What the exercise asks » Every entry must come back exactly as it was written.

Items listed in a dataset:
◆ ◆ ◆

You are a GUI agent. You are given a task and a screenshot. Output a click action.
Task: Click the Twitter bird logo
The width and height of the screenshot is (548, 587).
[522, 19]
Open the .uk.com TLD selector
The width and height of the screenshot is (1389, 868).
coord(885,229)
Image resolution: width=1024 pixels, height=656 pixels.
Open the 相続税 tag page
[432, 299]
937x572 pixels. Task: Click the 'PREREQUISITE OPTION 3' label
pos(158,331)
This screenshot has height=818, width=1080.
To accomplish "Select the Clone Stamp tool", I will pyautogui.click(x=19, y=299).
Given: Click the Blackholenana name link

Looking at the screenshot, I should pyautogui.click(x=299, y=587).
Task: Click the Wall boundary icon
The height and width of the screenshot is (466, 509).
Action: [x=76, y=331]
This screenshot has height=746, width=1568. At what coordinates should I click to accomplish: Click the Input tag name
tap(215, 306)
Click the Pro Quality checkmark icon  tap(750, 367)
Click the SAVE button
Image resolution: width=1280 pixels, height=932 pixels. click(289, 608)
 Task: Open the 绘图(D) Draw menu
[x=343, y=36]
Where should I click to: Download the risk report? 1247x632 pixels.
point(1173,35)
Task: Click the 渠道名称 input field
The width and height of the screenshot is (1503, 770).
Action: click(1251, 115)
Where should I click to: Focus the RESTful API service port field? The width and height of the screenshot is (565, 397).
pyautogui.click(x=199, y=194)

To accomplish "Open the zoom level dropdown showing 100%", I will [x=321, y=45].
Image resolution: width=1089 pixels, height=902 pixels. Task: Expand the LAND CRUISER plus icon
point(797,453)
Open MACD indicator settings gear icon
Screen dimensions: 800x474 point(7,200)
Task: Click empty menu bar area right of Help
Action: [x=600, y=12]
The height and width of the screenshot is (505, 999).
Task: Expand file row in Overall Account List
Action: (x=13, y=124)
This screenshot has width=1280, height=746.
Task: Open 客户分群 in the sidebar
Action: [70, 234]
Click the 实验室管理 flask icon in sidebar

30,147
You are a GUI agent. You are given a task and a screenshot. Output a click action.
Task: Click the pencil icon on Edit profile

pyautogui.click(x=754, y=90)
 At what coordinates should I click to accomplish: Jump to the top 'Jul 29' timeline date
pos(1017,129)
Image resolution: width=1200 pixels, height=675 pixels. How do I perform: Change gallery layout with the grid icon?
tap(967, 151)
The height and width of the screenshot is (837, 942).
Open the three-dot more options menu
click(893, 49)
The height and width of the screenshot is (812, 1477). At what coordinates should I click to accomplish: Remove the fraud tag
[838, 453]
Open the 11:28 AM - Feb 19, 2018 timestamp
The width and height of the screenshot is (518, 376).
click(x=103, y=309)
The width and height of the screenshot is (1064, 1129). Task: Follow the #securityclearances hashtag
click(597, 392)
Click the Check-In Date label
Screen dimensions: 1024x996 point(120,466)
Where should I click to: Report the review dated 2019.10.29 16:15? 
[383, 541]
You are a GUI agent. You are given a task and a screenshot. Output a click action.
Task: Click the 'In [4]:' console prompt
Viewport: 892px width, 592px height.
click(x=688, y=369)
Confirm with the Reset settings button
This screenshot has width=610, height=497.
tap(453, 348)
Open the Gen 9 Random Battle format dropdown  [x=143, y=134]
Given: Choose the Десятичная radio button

◆ ◆ ◆

Problem solution »
You are a GUI agent. You are given a task and a screenshot. Output a click action.
Task: Click the Twitter bird logo
The width and height of the screenshot is (548, 587).
[522, 19]
Open the .uk.com TLD selector
The width and height of the screenshot is (1389, 868).
coord(885,229)
Image resolution: width=1024 pixels, height=656 pixels.
Open the 相続税 tag page
[432, 299]
937x572 pixels. Task: Click the 'PREREQUISITE OPTION 3' label
pos(158,331)
This screenshot has height=818, width=1080.
To accomplish "Select the Clone Stamp tool", I will pyautogui.click(x=19, y=299).
Given: Click the Blackholenana name link

Looking at the screenshot, I should pyautogui.click(x=299, y=587).
Task: Click the Wall boundary icon
The height and width of the screenshot is (466, 509).
Action: [x=76, y=331]
This screenshot has height=746, width=1568. At what coordinates should I click to accomplish: Click the Input tag name
tap(215, 306)
Click the Pro Quality checkmark icon  tap(750, 367)
Click the SAVE button
Image resolution: width=1280 pixels, height=932 pixels. click(289, 608)
 Task: Open the 绘图(D) Draw menu
[x=343, y=36]
Where should I click to: Download the risk report? 1247x632 pixels.
point(1173,35)
Task: Click the 渠道名称 input field
The width and height of the screenshot is (1503, 770).
Action: click(1251, 115)
Where should I click to: Focus the RESTful API service port field? The width and height of the screenshot is (565, 397).
pyautogui.click(x=199, y=194)

To accomplish "Open the zoom level dropdown showing 100%", I will [x=321, y=45].
Image resolution: width=1089 pixels, height=902 pixels. Task: Expand the LAND CRUISER plus icon
point(797,453)
Open MACD indicator settings gear icon
Screen dimensions: 800x474 point(7,200)
Task: Click empty menu bar area right of Help
Action: [x=600, y=12]
The height and width of the screenshot is (505, 999).
Task: Expand file row in Overall Account List
Action: (x=13, y=124)
This screenshot has width=1280, height=746.
Task: Open 客户分群 in the sidebar
Action: [70, 234]
Click the 实验室管理 flask icon in sidebar

30,147
You are a GUI agent. You are given a task and a screenshot. Output a click action.
Task: Click the pencil icon on Edit profile

pyautogui.click(x=754, y=90)
 At what coordinates should I click to accomplish: Jump to the top 'Jul 29' timeline date
pos(1017,129)
Image resolution: width=1200 pixels, height=675 pixels. How do I perform: Change gallery layout with the grid icon?
tap(967, 151)
The height and width of the screenshot is (837, 942).
Open the three-dot more options menu
click(893, 49)
The height and width of the screenshot is (812, 1477). At what coordinates should I click to accomplish: Remove the fraud tag
[838, 453]
Open the 11:28 AM - Feb 19, 2018 timestamp
The width and height of the screenshot is (518, 376).
click(x=103, y=309)
The width and height of the screenshot is (1064, 1129). Task: Follow the #securityclearances hashtag
click(597, 392)
Click the Check-In Date label
Screen dimensions: 1024x996 point(120,466)
Where should I click to: Report the review dated 2019.10.29 16:15? 
[383, 541]
You are a GUI agent. You are given a task and a screenshot. Output a click action.
Task: Click the 'In [4]:' console prompt
Viewport: 892px width, 592px height.
click(x=688, y=369)
Confirm with the Reset settings button
This screenshot has width=610, height=497.
tap(453, 348)
Open the Gen 9 Random Battle format dropdown  [x=143, y=134]
Given: Choose the Десятичная radio button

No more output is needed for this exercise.